Ask your doctor, midwife, Plunket nurse, or Well Child provider for help. Your doctor will be able talk to you about treatment, which may include taking medicine. They should also know what help is available in your area.
It’s also good for your partner and other support people to know what to do if they’re worried about you, and to get advice on the best way to support you.
It’s really important for both you and your baby that you get the help you need to get well. If you don’t get help the first time you ask, ask again, or find someone else who will listen.
- Talk to other people – you may be surprised by who had the same feelings as you when they had new babies.
- Your whānau and friends can help with small, everyday things (looking after other children, meals, errands or housework). They can also remind you that you don’t have to go through this alone.

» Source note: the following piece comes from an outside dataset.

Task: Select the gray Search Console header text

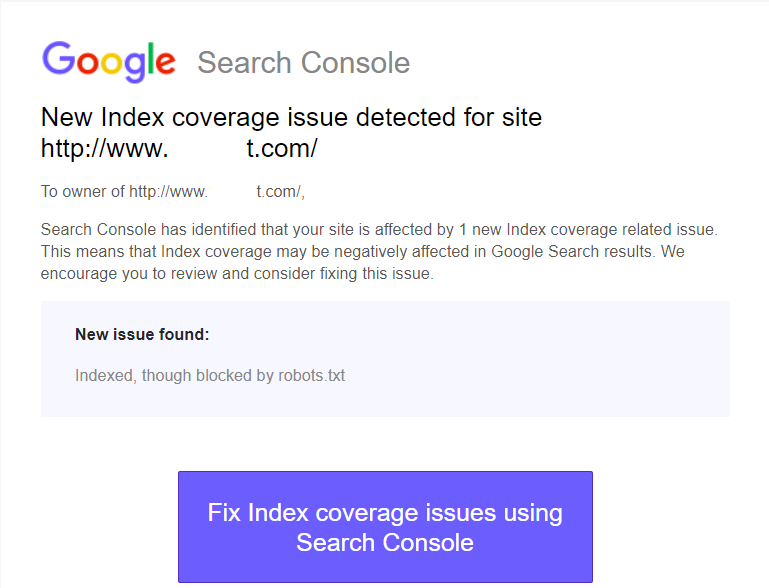Action: tap(304, 63)
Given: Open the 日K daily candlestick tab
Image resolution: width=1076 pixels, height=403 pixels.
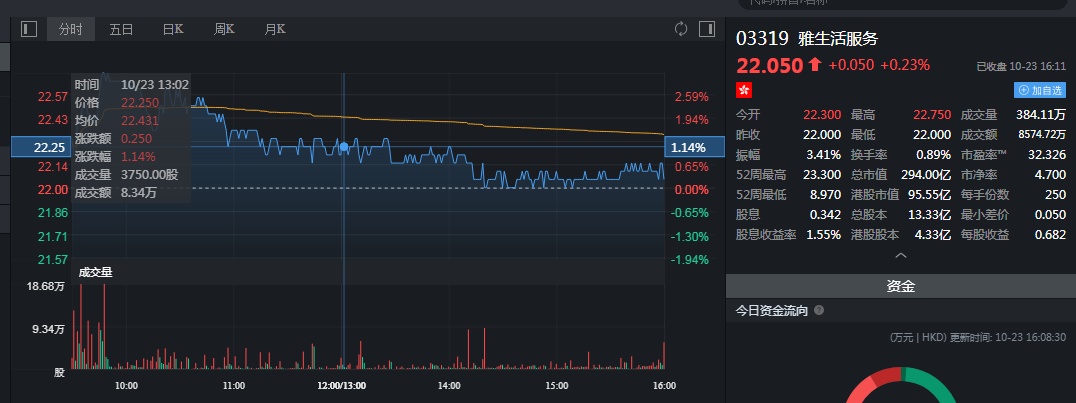Looking at the screenshot, I should (x=173, y=29).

If you’re pregnant, and you’ve had depression or another mental illness before, you might like to think about the help or support you may need after your pēpi is born. You could ask other people to be ready to help you, or let people know what to look for, so you can get help early.
There are a lot of places you can go for help and advice.
Plunket Perinatal Support
In some areas Whānau Āwhina Plunket offers free specialist perinatal mental health support. Click the below links to find out more:
What you can do
You may be able to access:
- postnatal depression support groups
- community mental health services
- home help assistance
- other appropriately trained professionals
People want to help, and it’s good to let them – accept offers of support or help that you feel comfortable with, things like regular phone calls, visits, help with housework, meals, or looking after your baby to give you some time out.
It might help if you:
- don’t expect too much of yourself – try to take it one day at a time and accept that you’ll have good days and bad days. Try not to overload yourself with housework or other work – it doesn’t matter if you don’t get through everything on your to-do list – keep goals small and achievable.
- have things to look forward to during the day and for the week, like time for you and your baby to just play, cuddle and talk, or lunch with a friend.
- write down how you’re feeling. Read about postnatal depression to help you understand why you’re feeling the way you do. Keep a daily mood calendar to track your mood, and rate your anxiety level.
- look after your body by eating well. If you can’t stomach big meals, try eating small meals often. Make time to rest, relax, and sleep when you can (sleep disturbance is really common with PND so it’s important to nap and sleep whenever you have the opportunity).
- work on your physical wellness. Deep belly breathing, planned time out, and going for a walk are great stress releases and can make you feel better.